Trois maladies émergentes sur quatre proviennent des animaux. Ces zoonoses, qui se transmettent de l’animal à l’humain, sont responsables chaque année de 2,7 millions de décès dans le monde. La mondialisation des échanges et des transports, l’intensification de l’agriculture industrielle et la proximité croissante entre humains, animaux domestiques et faune sauvage favorisent leur propagation. En Irak, l’une de ces maladies menace les populations et leurs animaux d’élevage : la brucellose.

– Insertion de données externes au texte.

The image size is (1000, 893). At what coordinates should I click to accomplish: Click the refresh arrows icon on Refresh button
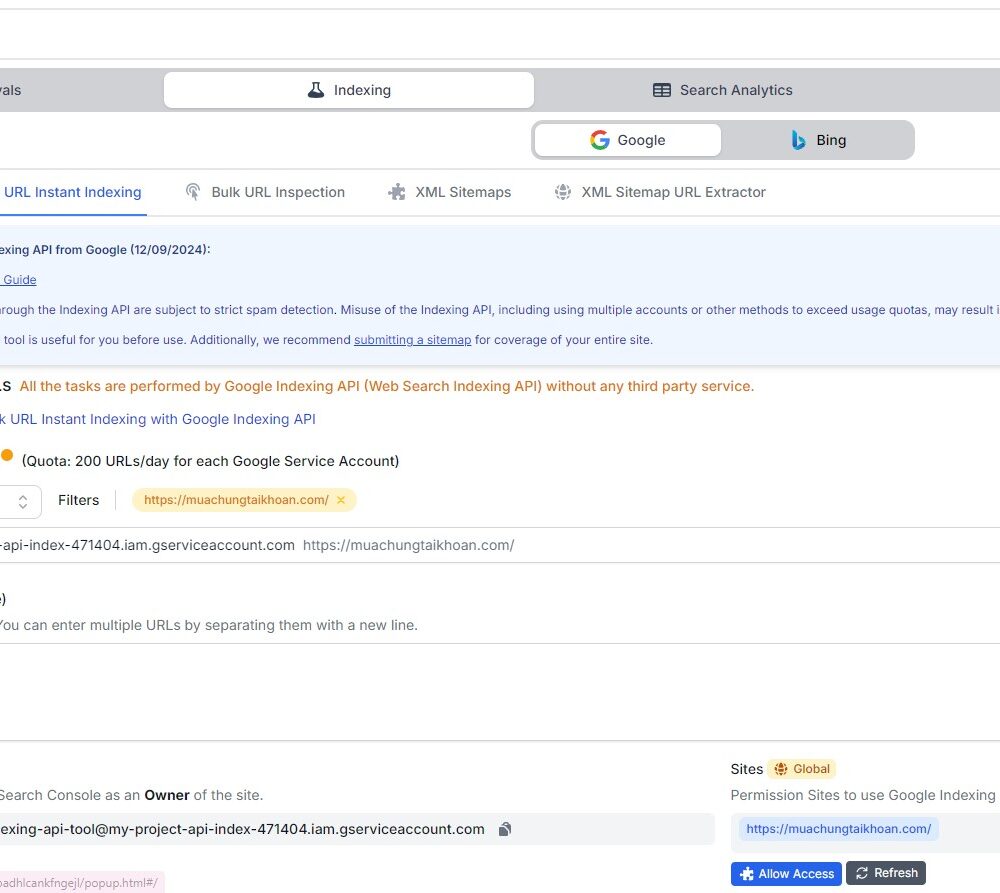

Le fléau des marais irakiens
Au sud de l’Irak, là où le Tigre et l’Euphrate se rencontrent, des marais s’étendent sur des milliers d’hectares. Inscrite au patrimoine mondial de l’UNESCO, cette zone marécageuse héberge les Maadans, ou « Arabes des Marais », et des dizaines de milliers de buffles d’eau. Les troupeaux vivent sur des îlots, se nourrissent de roseaux et se baignent dans les canaux pour se protéger de la chaleur. Leur lait constitue la principale source de revenus et d’alimentation des familles. Mais aujourd’hui, un buffle sur cinq est contaminé par la brucellose. Cette maladie se transmet aux humains par le lait cru ou le contact avec les animaux malades. Fièvre, douleurs chroniques, complications graves : les éleveurs et éleveuses et leurs familles en paient le prix fort. Pourtant, peu d’actions sont aujourd’hui engagées de la part des autorités nationales pour tenter de limiter l’impact de la maladie et maîtriser sa propagation.
Des unités mobiles au service des éleveurs
Face à cette urgence, AVSF est mobilisée depuis 2022 dans la zone pour soutenir les éleveurs. En partenariat avec l’ONG irakienne IGCO (Iraqi Green Climate Organization), deux unités vétérinaires mobiles ont été déployées. À bord d’un bateau et d’une voiture, les quatre vétérinaires irakiens, deux hommes et deux femmes, sillonnent le marais pour rejoindre les familles, même les plus isolées. Leur rôle : assurer sur demande des consultations et des soins aux troupeaux. Un volet de formation et de prévention a également été mis en place. Dans un premier temps, pour sensibiliser les éleveurs à l’hygiène de la traite, à la transformation sécurisée du lait et aux risques pour tous les consommateurs. À plus grande échelle, AVSF organise des sessions destinées à des vétérinaires. En février dernier, la présidente d’AVSF, Barbara Dufour, a animé une formation au Thiar General Veterinary Hospital de Nasiriyah. Pendant trois jours, les participants et participantes ont renforcé leurs compétences sur trois maladies majeures présentes en Irak, zoonotiques et/ou d’importance économique : la brucellose, la fièvre aphteuse (FMD) et la fièvre hémorragique Crimée-Congo (CCHF). L’objectif de ces formations : donner aux vétérinaires les outils nécessaires pour agir efficacement et leur permettre de transmettre directement leurs connaissances aux éleveurs et aux éleveuses.
Vers une campagne de vaccination
Au-delà de l’accompagnement auprès des éleveurs et des vétérinaires, AVSF travaille avec les pouvoirs publics locaux pour lancer une campagne pilote de vaccination et de surveillance dans la zone du projet. Bien que sa mise en œuvre à l’échelle nationale ne puisse être décidée que par l’État irakien, cette campagne représenterait une première étape clé. Elle ouvrirait en effet la voie à un objectif ambitieux : maîtriser la propagation de la brucellose, protéger les familles et, à terme, éradiquer cette maladie dans la région.
Le projet “buffles d’eau” a déjà un impact tangible sur les familles de Maadans : moins de pertes de bétail, une meilleure sécurité économique et des pratiques vétérinaires plus fiables. En renforçant l’autonomie des éleveurs et la formation des vétérinaires locaux, AVSF pose les bases d’un système durable de santé animale.